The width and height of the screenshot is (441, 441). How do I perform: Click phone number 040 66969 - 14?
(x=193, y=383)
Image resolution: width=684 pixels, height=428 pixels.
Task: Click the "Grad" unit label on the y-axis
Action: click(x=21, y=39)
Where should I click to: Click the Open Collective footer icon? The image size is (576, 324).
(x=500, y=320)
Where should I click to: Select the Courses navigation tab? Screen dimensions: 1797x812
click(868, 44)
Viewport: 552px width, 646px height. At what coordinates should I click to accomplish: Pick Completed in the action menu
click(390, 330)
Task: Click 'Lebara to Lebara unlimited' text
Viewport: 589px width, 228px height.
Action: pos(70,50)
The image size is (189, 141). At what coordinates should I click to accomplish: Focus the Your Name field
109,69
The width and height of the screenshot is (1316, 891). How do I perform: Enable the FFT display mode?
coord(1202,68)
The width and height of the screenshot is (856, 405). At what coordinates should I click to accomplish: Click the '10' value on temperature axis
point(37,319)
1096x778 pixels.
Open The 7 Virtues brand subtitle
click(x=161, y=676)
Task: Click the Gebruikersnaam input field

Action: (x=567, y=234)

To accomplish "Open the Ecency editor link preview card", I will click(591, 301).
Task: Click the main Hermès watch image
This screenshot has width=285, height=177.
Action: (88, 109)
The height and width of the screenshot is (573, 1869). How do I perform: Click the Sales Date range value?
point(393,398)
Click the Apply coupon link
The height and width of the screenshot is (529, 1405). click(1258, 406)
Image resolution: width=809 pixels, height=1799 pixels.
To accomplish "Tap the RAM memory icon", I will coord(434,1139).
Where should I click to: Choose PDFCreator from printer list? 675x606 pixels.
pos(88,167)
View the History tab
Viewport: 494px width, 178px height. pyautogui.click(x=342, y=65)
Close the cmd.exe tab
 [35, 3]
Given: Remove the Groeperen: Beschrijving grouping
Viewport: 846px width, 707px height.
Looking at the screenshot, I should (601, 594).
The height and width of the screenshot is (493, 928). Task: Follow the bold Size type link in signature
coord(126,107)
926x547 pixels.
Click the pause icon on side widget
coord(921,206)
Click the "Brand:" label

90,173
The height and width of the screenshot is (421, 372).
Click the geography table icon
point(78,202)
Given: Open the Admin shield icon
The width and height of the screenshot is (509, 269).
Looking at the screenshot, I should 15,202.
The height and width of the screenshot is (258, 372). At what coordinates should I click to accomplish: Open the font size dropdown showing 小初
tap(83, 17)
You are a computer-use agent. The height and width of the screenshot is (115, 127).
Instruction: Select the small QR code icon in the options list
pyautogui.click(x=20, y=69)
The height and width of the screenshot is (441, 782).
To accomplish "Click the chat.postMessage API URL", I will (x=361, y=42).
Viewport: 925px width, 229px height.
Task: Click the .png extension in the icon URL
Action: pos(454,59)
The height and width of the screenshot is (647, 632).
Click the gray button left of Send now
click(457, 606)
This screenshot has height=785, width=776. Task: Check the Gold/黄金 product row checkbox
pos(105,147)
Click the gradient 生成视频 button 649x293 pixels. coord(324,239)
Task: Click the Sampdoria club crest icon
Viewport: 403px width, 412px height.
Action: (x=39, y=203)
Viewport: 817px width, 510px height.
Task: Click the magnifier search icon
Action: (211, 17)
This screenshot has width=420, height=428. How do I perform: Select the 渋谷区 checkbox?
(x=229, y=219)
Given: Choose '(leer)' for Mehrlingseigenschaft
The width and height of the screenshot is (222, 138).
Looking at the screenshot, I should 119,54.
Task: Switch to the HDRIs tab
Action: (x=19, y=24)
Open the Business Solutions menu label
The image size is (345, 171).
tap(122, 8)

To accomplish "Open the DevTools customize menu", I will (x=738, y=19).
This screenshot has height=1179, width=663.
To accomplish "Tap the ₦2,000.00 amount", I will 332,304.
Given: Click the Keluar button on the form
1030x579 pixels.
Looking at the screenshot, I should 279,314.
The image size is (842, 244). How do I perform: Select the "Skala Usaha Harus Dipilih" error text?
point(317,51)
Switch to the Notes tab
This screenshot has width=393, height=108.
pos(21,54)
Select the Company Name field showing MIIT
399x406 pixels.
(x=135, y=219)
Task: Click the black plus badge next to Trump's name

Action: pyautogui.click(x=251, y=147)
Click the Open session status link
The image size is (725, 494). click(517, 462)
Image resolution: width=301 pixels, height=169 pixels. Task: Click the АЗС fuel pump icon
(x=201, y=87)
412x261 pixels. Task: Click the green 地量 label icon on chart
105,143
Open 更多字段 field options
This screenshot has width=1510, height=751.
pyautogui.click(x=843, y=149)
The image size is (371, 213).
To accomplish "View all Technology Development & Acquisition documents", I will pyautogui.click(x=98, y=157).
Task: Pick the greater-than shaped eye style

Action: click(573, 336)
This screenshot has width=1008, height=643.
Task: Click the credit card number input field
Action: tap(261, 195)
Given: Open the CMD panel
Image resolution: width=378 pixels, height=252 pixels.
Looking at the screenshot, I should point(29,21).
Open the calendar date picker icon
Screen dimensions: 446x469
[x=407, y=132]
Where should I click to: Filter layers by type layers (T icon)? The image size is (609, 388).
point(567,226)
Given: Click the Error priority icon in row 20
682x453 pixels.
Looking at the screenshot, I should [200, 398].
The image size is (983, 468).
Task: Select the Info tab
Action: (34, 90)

YOUR TASK —
Scan the records above and show every line in which the word "Given" occurs.

RESULT OF THE TASK —
Given: Remove the Groeperen: Beschrijving grouping
Given: Open the Admin shield icon
Given: Choose '(leer)' for Mehrlingseigenschaft
Given: Click the Keluar button on the form
Given: Open the CMD panel
Given: Click the Error priority icon in row 20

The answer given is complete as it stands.